» To-do item
Arrange every line of the records below as a Markdown table with the columns "Row" and "Record line". Number the rows in order, and leave out blank lines.

» Saved data entries
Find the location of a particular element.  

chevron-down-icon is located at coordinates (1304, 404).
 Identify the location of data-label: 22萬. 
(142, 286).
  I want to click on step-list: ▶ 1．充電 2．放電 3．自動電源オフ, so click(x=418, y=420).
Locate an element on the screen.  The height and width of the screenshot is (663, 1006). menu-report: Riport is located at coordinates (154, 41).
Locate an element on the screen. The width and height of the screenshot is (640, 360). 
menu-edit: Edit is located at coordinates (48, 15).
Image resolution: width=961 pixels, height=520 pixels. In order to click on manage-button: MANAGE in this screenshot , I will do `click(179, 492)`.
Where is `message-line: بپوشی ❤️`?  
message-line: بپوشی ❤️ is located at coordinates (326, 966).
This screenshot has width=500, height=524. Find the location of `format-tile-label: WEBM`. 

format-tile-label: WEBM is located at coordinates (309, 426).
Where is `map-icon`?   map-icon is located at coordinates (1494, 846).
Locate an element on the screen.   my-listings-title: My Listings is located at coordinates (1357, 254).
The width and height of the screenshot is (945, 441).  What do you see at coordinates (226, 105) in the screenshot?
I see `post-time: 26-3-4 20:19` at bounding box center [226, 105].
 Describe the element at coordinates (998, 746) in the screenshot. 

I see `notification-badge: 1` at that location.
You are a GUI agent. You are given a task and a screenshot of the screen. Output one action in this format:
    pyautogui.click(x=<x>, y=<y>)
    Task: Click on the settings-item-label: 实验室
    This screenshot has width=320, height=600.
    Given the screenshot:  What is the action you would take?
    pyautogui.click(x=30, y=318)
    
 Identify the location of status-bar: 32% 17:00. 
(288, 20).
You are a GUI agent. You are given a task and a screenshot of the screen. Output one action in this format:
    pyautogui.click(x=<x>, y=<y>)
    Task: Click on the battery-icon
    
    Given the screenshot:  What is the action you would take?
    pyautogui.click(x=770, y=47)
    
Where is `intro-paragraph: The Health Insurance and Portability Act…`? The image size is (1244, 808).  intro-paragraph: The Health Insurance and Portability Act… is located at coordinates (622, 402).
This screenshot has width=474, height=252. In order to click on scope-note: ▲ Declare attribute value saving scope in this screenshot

» Response for this exercise
| Row | Record line |
|---|---|
| 1 | Find the location of a particular element.   |
| 2 | chevron-down-icon is located at coordinates (1304, 404). |
| 3 |  Identify the location of data-label: 22萬.  |
| 4 | (142, 286). |
| 5 |   I want to click on step-list: ▶ 1．充電 2．放電 3．自動電源オフ, so click(x=418, y=420). |
| 6 | Locate an element on the screen.  The height and width of the screenshot is (663, 1006). menu-report: Riport is located at coordinates (154, 41). |
| 7 | Locate an element on the screen. The width and height of the screenshot is (640, 360).  |
| 8 | menu-edit: Edit is located at coordinates (48, 15). |
| 9 | Image resolution: width=961 pixels, height=520 pixels. In order to click on manage-button: MANAGE in this screenshot , I will do `click(179, 492)`. |
| 10 | Where is `message-line: بپوشی ❤️`?   |
| 11 | message-line: بپوشی ❤️ is located at coordinates (326, 966). |
| 12 | This screenshot has width=500, height=524. Find the location of `format-tile-label: WEBM`.  |
| 13 | format-tile-label: WEBM is located at coordinates (309, 426). |
| 14 | Where is `map-icon`?   map-icon is located at coordinates (1494, 846). |
| 15 | Locate an element on the screen.   my-listings-title: My Listings is located at coordinates (1357, 254). |
| 16 | The width and height of the screenshot is (945, 441).  What do you see at coordinates (226, 105) in the screenshot? |
| 17 | I see `post-time: 26-3-4 20:19` at bounding box center [226, 105]. |
| 18 |  Describe the element at coordinates (998, 746) in the screenshot.  |
| 19 | I see `notification-badge: 1` at that location. |
| 20 | You are a GUI agent. You are given a task and a screenshot of the screen. Output one action in this format: |
| 21 |     pyautogui.click(x=<x>, y=<y>) |
| 22 |     Task: Click on the settings-item-label: 实验室 |
| 23 |     This screenshot has width=320, height=600. |
| 24 |     Given the screenshot:  What is the action you would take? |
| 25 |     pyautogui.click(x=30, y=318) |
| 26 |  Identify the location of status-bar: 32% 17:00.  |
| 27 | (288, 20). |
| 28 | You are a GUI agent. You are given a task and a screenshot of the screen. Output one action in this format: |
| 29 |     pyautogui.click(x=<x>, y=<y>) |
| 30 |     Task: Click on the battery-icon |
| 31 |     Given the screenshot:  What is the action you would take? |
| 32 |     pyautogui.click(x=770, y=47) |
| 33 | Where is `intro-paragraph: The Health Insurance and Portability Act…`? The image size is (1244, 808).  intro-paragraph: The Health Insurance and Portability Act… is located at coordinates (622, 402). |
| 34 | This screenshot has width=474, height=252. In order to click on scope-note: ▲ Declare attribute value saving scope in this screenshot |